(Beginning of SUPPLIED RECORDS)

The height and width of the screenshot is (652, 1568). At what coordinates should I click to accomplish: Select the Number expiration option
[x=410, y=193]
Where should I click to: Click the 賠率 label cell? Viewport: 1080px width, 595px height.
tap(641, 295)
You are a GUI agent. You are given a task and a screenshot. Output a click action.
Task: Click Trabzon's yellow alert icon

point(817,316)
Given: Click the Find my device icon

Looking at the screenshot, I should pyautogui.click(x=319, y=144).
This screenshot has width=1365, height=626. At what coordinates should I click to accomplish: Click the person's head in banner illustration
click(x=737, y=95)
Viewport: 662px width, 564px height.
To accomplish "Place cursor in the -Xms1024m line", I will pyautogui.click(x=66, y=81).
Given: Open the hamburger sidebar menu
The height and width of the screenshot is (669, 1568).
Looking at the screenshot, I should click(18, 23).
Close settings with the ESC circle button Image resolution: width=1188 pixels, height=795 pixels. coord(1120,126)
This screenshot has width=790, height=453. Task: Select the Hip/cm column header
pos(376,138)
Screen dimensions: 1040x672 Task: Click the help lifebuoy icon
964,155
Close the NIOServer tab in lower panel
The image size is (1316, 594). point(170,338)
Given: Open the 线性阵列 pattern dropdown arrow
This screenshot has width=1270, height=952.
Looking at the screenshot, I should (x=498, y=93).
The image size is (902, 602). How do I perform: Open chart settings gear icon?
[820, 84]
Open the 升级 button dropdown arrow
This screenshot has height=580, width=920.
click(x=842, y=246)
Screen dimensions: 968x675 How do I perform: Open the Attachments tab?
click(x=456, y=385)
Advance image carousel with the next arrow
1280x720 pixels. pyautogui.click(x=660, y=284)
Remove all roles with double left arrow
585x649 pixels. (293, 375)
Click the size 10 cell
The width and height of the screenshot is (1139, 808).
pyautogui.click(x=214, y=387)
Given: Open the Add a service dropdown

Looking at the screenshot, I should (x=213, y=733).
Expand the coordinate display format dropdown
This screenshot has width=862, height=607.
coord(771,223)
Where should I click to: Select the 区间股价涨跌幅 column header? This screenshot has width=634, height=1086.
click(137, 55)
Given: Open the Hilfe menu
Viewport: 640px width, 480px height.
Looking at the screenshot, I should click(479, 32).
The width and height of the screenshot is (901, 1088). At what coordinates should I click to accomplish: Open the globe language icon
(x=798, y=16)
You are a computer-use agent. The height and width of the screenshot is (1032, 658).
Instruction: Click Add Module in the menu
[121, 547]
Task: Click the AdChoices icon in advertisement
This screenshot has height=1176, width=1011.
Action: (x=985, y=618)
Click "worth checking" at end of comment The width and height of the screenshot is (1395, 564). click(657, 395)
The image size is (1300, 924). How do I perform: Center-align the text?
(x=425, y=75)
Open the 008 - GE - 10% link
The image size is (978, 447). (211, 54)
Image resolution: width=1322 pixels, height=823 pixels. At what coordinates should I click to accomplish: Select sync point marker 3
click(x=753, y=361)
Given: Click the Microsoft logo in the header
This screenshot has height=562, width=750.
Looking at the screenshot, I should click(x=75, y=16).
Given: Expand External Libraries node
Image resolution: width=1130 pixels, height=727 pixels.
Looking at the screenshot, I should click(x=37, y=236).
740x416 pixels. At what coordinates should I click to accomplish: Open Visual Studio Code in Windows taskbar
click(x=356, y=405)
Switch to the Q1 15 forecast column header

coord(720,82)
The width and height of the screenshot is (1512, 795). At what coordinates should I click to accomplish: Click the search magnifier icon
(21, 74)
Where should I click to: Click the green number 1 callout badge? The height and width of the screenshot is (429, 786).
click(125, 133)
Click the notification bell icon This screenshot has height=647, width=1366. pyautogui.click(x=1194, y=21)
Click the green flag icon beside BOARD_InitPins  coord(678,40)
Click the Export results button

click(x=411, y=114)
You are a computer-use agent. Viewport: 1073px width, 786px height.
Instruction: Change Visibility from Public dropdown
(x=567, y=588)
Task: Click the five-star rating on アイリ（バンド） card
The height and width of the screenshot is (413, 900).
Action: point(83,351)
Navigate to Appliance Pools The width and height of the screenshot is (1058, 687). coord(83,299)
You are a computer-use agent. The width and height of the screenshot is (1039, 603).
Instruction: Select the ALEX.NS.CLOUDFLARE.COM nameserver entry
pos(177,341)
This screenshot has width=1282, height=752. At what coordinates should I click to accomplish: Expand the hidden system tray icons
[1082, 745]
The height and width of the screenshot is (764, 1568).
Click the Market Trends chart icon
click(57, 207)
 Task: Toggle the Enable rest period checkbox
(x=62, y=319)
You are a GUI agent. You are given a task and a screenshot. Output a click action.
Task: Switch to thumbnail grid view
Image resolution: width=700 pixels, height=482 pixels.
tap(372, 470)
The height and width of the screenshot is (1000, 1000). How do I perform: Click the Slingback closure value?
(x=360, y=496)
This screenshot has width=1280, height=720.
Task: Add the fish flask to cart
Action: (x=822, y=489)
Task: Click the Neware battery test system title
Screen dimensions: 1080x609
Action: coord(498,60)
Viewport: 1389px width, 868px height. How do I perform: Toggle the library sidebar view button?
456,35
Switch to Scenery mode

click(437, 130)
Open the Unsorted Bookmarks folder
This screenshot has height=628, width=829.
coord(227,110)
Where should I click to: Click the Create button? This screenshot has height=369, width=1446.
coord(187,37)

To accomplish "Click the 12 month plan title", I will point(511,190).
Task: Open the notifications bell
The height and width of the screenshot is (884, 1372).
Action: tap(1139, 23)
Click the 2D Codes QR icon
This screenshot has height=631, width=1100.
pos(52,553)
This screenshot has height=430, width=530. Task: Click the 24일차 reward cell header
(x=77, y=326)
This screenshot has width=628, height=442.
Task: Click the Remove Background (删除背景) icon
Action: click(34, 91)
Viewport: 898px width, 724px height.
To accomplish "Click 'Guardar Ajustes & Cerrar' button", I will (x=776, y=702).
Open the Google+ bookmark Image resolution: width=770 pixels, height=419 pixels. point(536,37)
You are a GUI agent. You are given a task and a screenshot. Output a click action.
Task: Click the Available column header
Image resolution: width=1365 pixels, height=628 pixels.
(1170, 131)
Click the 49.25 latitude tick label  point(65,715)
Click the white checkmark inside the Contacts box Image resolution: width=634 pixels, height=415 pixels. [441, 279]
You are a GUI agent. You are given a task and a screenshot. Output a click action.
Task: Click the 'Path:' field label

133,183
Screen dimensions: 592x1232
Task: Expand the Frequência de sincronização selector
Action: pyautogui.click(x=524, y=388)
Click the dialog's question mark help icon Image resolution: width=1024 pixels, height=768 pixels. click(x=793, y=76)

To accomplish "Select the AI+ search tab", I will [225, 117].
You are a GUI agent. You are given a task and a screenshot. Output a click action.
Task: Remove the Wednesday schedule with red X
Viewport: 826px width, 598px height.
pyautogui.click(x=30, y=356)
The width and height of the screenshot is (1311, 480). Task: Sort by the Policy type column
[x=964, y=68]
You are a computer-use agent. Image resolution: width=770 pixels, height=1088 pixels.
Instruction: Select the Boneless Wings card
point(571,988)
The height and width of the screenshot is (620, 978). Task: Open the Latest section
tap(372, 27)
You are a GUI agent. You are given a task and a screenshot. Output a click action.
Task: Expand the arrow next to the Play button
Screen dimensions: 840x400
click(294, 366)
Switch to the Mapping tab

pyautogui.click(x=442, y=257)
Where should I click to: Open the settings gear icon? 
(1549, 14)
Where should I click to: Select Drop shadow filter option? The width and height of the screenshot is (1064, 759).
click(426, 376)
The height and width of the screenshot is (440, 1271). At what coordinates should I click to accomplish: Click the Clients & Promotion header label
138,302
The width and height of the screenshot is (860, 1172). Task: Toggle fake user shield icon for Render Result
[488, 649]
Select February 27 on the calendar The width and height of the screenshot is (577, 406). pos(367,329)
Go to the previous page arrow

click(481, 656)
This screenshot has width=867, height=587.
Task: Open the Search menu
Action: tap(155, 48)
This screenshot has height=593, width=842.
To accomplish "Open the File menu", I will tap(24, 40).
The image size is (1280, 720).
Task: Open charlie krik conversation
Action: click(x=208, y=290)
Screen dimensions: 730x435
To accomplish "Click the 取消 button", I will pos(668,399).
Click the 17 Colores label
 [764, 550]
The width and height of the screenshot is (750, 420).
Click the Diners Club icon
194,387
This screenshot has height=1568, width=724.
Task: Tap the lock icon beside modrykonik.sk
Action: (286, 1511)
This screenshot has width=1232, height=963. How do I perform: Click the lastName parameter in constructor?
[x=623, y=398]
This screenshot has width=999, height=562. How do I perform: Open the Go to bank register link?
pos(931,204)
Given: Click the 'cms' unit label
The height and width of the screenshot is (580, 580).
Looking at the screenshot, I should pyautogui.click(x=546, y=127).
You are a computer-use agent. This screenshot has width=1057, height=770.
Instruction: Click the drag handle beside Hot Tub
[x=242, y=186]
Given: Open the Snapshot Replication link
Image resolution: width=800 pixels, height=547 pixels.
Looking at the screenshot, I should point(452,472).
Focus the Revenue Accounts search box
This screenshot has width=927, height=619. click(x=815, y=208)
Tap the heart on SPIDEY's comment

(End of SUPPLIED RECORDS)

» DESCRIPTION OF THE TASK: Find the lines above that contain "title" and report their number, without comment.

» TASK SOLUTION: 2